1. Field of the Invention
The invention relates to the field of micromachined virbratory gyroscopes, in particular gyroscopes with a one degree-of-freedom drive mode and a two degree-of-freedom sense mode.
2. Description of the Prior Art
The operation of all micromachined vibratory gyroscopes is based on a transfer of energy between two modes of vibration caused by the Coriolis effect. Conventional implementations often utilize single degree of freedom drive and sense-modes. Several of these conventional implementations reported gyroscopes with structurally symmetrical designs aimed at mode-matched operation. In such implementations, the mechanical gain is increased proportionally to the sense-mode quality factor. Additionally, mode-matching feedback control can be employed to improve sensitivity by electronically tuning the drive- and sense-modes. Alternatively, parametric excitation of the drive-mode providing large amplitudes over a wide range of frequencies can be used to eliminate the frequency mismatch between the drive- and sense-modes. However, mode-matched operation has practical challenges, requiring precise matching of the operational modes over wide temperature ranges. As a result of mode-matched operation, the increased sensitivity is achieved at the cost of sensor robustness, temperature bias drift, bandwidth and linear operational range.
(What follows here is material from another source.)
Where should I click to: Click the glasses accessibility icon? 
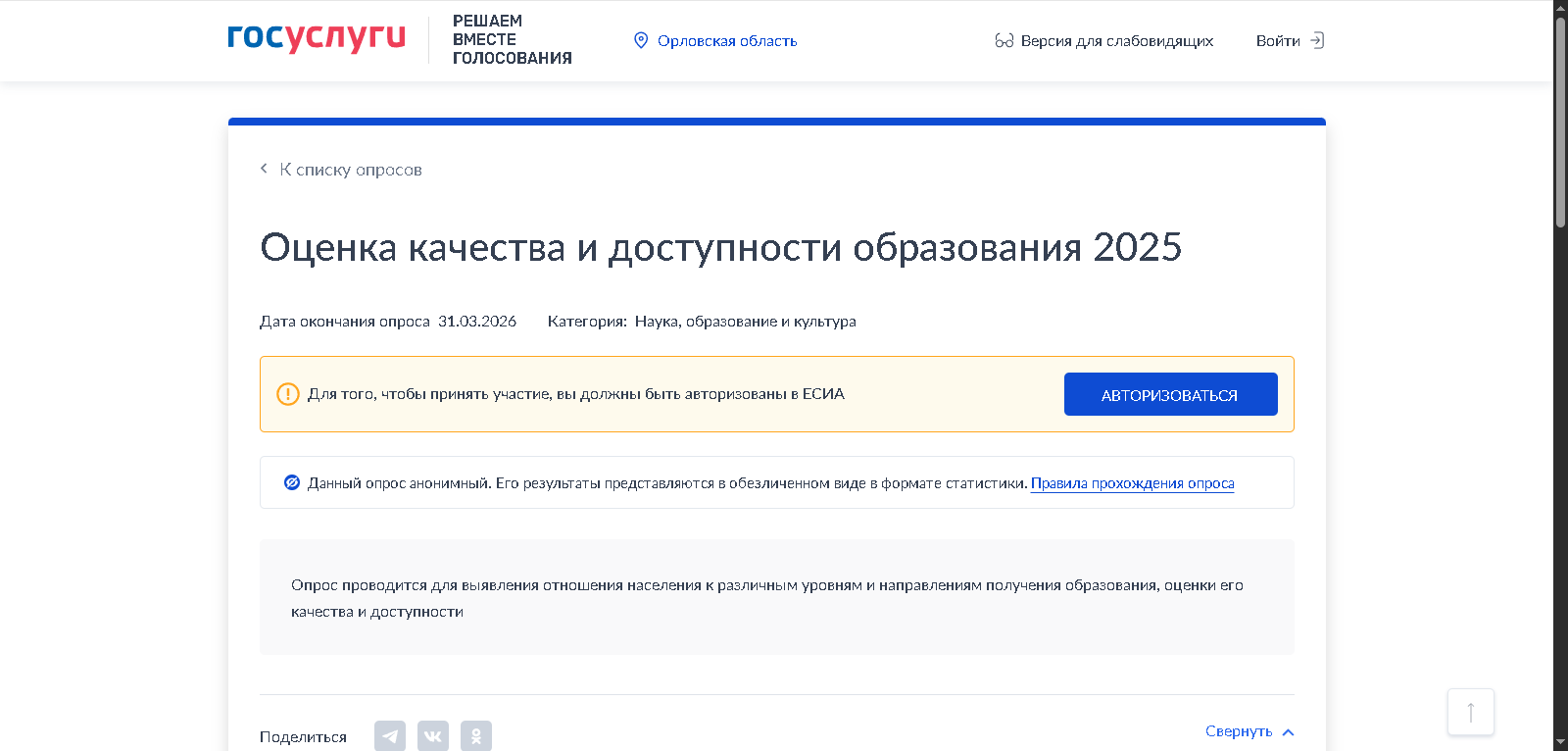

Alternatively, the modes of operation can be designed with a certain frequency mismatch. Even though this approach improves the robustness and the bandwidth characteristics, the improvements are limited due to the dimensionality of the design space. Restrictions of design approaches with single-DOF drive- and sense-modes dictate a tradeoff between achieved robustness/bandwidth and gain.
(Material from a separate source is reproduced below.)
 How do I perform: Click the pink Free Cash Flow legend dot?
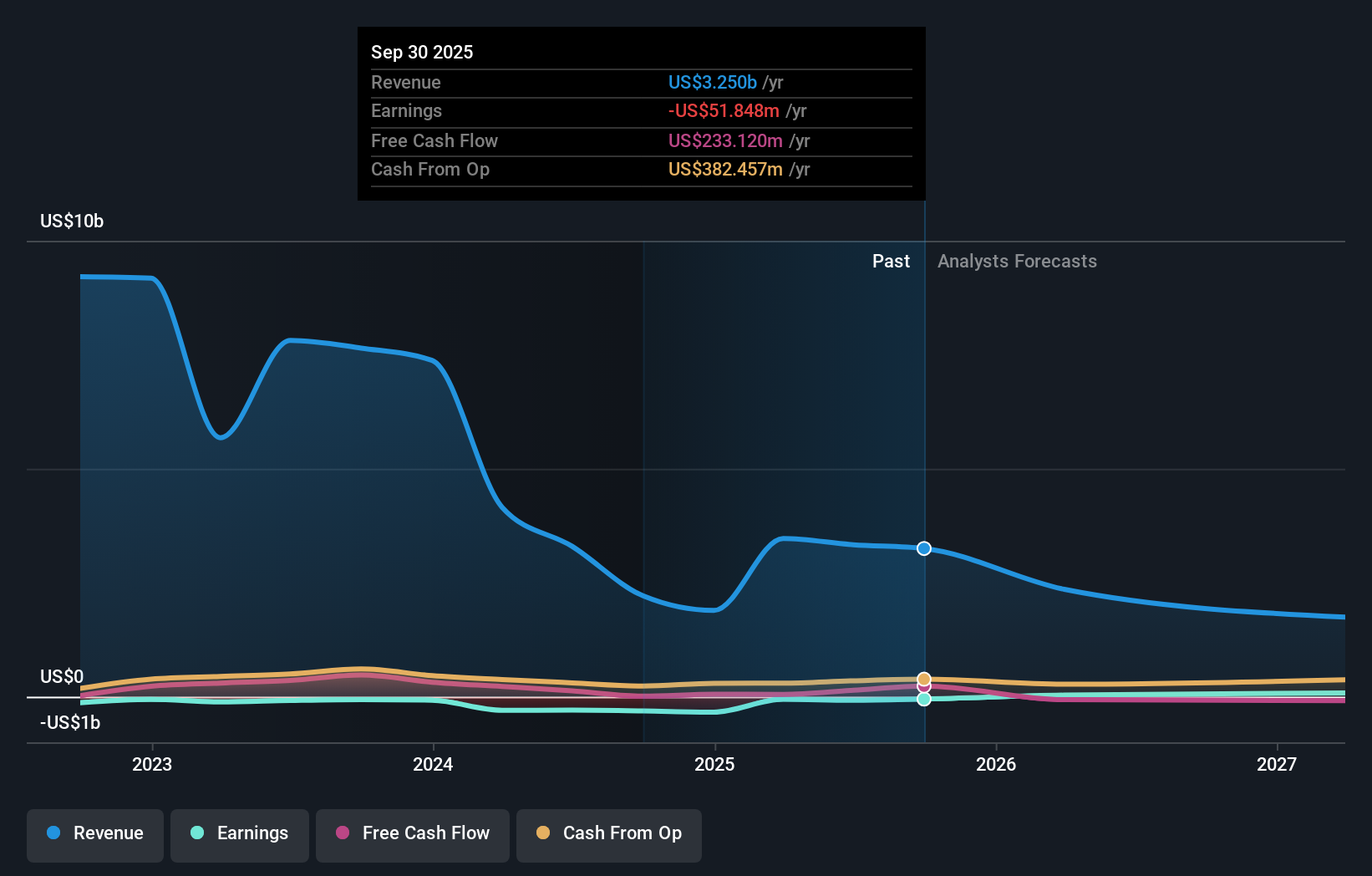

Structural design approaches leading to robust gyroscopes are an intriguing option to consider. Several approaches have been previously explored including a design of a non-resonant gyroscope with 2-DOF drive- and 2-DOF sense-modes, and a gyroscope design with a 2-DOF drive-mode and 1-DOF sense-mode. Previously reported designs illustrated that the increase of system dimensionality and careful selection of system parameters may lead to an increase of system robustness. However, increasing the number of degrees of freedom in the drive-mode may not be the best choice as it requires actuation of the drive-mode at a non-resonant frequency, which is less efficient than resonant actuation.
For increasing robustness of vibratory gyroscopes, it is beneficial to design 1-DOF drive- and 2-DOF sense-modes so that the drive-mode resonant frequency is placed between the two resonant peaks of the sense-mode. A single-DOF drive-mode is more suitable for resonance-locking closed loop operation, similar to conventional gyroscopes. A 2-DOF sense-mode provides extended design flexibility and robustness by utilizing a dynamically coupled response when the drive-mode is operated in between the two coupled resonant peaks. For example, one such design found in the prior art has been demonstrated to provide robust operation with a 200 Hz bandwidth using a micromachined prototype with a 750 Hz operational frequency. For this design concept, increasing the operational frequency would further increase the bandwidth, while also resulting in a decrease of the sensitivity.
Most real-world applications such as automotive, military, and consumer electronics require robust yet sensitive gyroscopes with operational frequencies above several kHz in order to suppress the effect of environmental vibrational noise. At the same time, the desired mechanical bandwidth of the sense-mode is typically above 100 Hz, but not more than 400 Hz.
Previous gyroscopes employing a 2-DOF sense-mode rely on a dynamic vibration absorber (DVA) structure, in which the frequency response characteristics strongly depend on both the operational frequency and the ratio between the smaller and the bigger sense-mode masses. In this case, the gain of the gyroscope is inversely proportional to the spacing between the sense-mode peaks. Adapting the DVA-based gyroscope design for operational frequencies above 1 kHz while maintaining the sense-mode peaks at a practical spacing is challenging due to the limitation of the design space and involves a stringent tradeoff between the die size and detection capacitance.
Therefore, a new gyroscope design concept is desired which would preserve the advantages of the multi-DOF concept, while eliminating the scaling tradeoff and allowing flexible selection of required bandwidth and arbitrary high operational frequencies.